[Stored items]
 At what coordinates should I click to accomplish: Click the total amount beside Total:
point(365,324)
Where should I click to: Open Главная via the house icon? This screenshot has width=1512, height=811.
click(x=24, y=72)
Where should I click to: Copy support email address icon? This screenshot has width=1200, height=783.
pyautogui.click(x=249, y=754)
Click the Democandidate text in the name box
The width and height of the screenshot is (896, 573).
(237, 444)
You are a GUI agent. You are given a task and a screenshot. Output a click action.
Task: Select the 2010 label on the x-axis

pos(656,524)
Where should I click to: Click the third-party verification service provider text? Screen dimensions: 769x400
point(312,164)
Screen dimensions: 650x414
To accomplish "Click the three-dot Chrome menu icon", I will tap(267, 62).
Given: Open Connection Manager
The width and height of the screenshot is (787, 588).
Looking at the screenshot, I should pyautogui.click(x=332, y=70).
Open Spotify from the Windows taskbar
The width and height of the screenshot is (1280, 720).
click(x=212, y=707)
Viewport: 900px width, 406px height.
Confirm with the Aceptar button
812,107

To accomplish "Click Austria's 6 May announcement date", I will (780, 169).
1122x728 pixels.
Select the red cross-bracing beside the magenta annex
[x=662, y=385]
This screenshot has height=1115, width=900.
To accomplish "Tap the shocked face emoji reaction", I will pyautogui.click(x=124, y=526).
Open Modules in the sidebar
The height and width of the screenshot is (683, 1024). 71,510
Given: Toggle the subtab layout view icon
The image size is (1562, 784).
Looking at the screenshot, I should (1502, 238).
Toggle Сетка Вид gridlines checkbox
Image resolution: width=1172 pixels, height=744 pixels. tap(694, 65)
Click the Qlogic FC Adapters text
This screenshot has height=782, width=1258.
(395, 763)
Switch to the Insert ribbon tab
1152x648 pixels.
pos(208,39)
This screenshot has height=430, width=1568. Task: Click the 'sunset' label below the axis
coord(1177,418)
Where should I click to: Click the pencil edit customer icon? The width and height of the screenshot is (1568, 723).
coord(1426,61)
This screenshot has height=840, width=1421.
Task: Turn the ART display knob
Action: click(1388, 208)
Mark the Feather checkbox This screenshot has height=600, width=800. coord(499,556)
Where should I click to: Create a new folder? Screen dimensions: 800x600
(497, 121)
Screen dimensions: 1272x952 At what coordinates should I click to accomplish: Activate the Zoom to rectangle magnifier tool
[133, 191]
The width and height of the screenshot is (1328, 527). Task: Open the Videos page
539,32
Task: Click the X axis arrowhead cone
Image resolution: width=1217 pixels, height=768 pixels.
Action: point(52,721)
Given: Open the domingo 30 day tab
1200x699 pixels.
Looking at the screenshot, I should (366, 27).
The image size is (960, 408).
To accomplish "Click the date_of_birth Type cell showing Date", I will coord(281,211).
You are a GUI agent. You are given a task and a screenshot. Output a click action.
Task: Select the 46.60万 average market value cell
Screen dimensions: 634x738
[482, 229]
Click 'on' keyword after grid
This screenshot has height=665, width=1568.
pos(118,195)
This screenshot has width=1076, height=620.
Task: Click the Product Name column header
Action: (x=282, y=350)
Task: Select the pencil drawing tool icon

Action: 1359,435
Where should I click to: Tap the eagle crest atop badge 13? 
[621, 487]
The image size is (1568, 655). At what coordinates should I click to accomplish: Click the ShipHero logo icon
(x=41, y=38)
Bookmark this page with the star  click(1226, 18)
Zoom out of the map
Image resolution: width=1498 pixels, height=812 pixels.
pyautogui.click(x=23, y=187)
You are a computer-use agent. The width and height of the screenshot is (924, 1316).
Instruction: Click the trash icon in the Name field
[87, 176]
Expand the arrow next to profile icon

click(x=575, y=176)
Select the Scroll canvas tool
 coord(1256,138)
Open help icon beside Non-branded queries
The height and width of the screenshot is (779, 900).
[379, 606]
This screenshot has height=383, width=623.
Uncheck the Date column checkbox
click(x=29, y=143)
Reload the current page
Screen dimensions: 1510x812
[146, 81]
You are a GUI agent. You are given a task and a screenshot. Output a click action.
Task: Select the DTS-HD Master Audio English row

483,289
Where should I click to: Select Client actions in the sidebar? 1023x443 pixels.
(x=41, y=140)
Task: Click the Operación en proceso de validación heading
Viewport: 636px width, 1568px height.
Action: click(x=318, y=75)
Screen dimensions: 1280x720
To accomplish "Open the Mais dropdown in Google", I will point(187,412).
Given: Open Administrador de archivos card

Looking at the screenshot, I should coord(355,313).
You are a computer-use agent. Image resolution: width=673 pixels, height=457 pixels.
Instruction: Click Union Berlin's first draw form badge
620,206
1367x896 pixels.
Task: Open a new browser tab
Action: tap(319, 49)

[Your objective] Reproduce every line of the data so that nothing differs from the original.

[Solution]
 At what coordinates should I click to accomplish: Click the total amount beside Total:
point(365,324)
Where should I click to: Open Главная via the house icon? This screenshot has width=1512, height=811.
click(x=24, y=72)
Where should I click to: Copy support email address icon? This screenshot has width=1200, height=783.
pyautogui.click(x=249, y=754)
Click the Democandidate text in the name box
The width and height of the screenshot is (896, 573).
(237, 444)
You are a GUI agent. You are given a task and a screenshot. Output a click action.
Task: Select the 2010 label on the x-axis

pos(656,524)
Where should I click to: Click the third-party verification service provider text? Screen dimensions: 769x400
point(312,164)
Screen dimensions: 650x414
To accomplish "Click the three-dot Chrome menu icon", I will tap(267, 62).
Given: Open Connection Manager
The width and height of the screenshot is (787, 588).
Looking at the screenshot, I should pyautogui.click(x=332, y=70).
Open Spotify from the Windows taskbar
The width and height of the screenshot is (1280, 720).
click(x=212, y=707)
Viewport: 900px width, 406px height.
Confirm with the Aceptar button
812,107

To accomplish "Click Austria's 6 May announcement date", I will (780, 169).
1122x728 pixels.
Select the red cross-bracing beside the magenta annex
[x=662, y=385]
This screenshot has height=1115, width=900.
To accomplish "Tap the shocked face emoji reaction", I will pyautogui.click(x=124, y=526).
Open Modules in the sidebar
The height and width of the screenshot is (683, 1024). 71,510
Given: Toggle the subtab layout view icon
The image size is (1562, 784).
Looking at the screenshot, I should (1502, 238).
Toggle Сетка Вид gridlines checkbox
Image resolution: width=1172 pixels, height=744 pixels. tap(694, 65)
Click the Qlogic FC Adapters text
This screenshot has height=782, width=1258.
(395, 763)
Switch to the Insert ribbon tab
1152x648 pixels.
pos(208,39)
This screenshot has height=430, width=1568. Task: Click the 'sunset' label below the axis
coord(1177,418)
Where should I click to: Click the pencil edit customer icon? The width and height of the screenshot is (1568, 723).
coord(1426,61)
This screenshot has height=840, width=1421.
Task: Turn the ART display knob
Action: click(1388, 208)
Mark the Feather checkbox This screenshot has height=600, width=800. coord(499,556)
Where should I click to: Create a new folder? Screen dimensions: 800x600
(497, 121)
Screen dimensions: 1272x952 At what coordinates should I click to accomplish: Activate the Zoom to rectangle magnifier tool
[133, 191]
The width and height of the screenshot is (1328, 527). Task: Open the Videos page
539,32
Task: Click the X axis arrowhead cone
Image resolution: width=1217 pixels, height=768 pixels.
Action: point(52,721)
Given: Open the domingo 30 day tab
1200x699 pixels.
Looking at the screenshot, I should (366, 27).
The image size is (960, 408).
To accomplish "Click the date_of_birth Type cell showing Date", I will coord(281,211).
You are a GUI agent. You are given a task and a screenshot. Output a click action.
Task: Select the 46.60万 average market value cell
Screen dimensions: 634x738
[482, 229]
Click 'on' keyword after grid
This screenshot has height=665, width=1568.
pos(118,195)
This screenshot has width=1076, height=620.
Task: Click the Product Name column header
Action: (x=282, y=350)
Task: Select the pencil drawing tool icon

Action: 1359,435
Where should I click to: Tap the eagle crest atop badge 13? 
[621, 487]
The image size is (1568, 655). At what coordinates should I click to accomplish: Click the ShipHero logo icon
(x=41, y=38)
Bookmark this page with the star  click(1226, 18)
Zoom out of the map
Image resolution: width=1498 pixels, height=812 pixels.
pyautogui.click(x=23, y=187)
You are a computer-use agent. The width and height of the screenshot is (924, 1316).
Instruction: Click the trash icon in the Name field
[87, 176]
Expand the arrow next to profile icon

click(x=575, y=176)
Select the Scroll canvas tool
 coord(1256,138)
Open help icon beside Non-branded queries
The height and width of the screenshot is (779, 900).
[379, 606]
This screenshot has height=383, width=623.
Uncheck the Date column checkbox
click(x=29, y=143)
Reload the current page
Screen dimensions: 1510x812
[146, 81]
You are a GUI agent. You are given a task and a screenshot. Output a click action.
Task: Select the DTS-HD Master Audio English row

483,289
Where should I click to: Select Client actions in the sidebar? 1023x443 pixels.
(x=41, y=140)
Task: Click the Operación en proceso de validación heading
Viewport: 636px width, 1568px height.
Action: click(x=318, y=75)
Screen dimensions: 1280x720
To accomplish "Open the Mais dropdown in Google", I will point(187,412).
Given: Open Administrador de archivos card

Looking at the screenshot, I should coord(355,313).
You are a computer-use agent. Image resolution: width=673 pixels, height=457 pixels.
Instruction: Click Union Berlin's first draw form badge
620,206
1367x896 pixels.
Task: Open a new browser tab
Action: tap(319, 49)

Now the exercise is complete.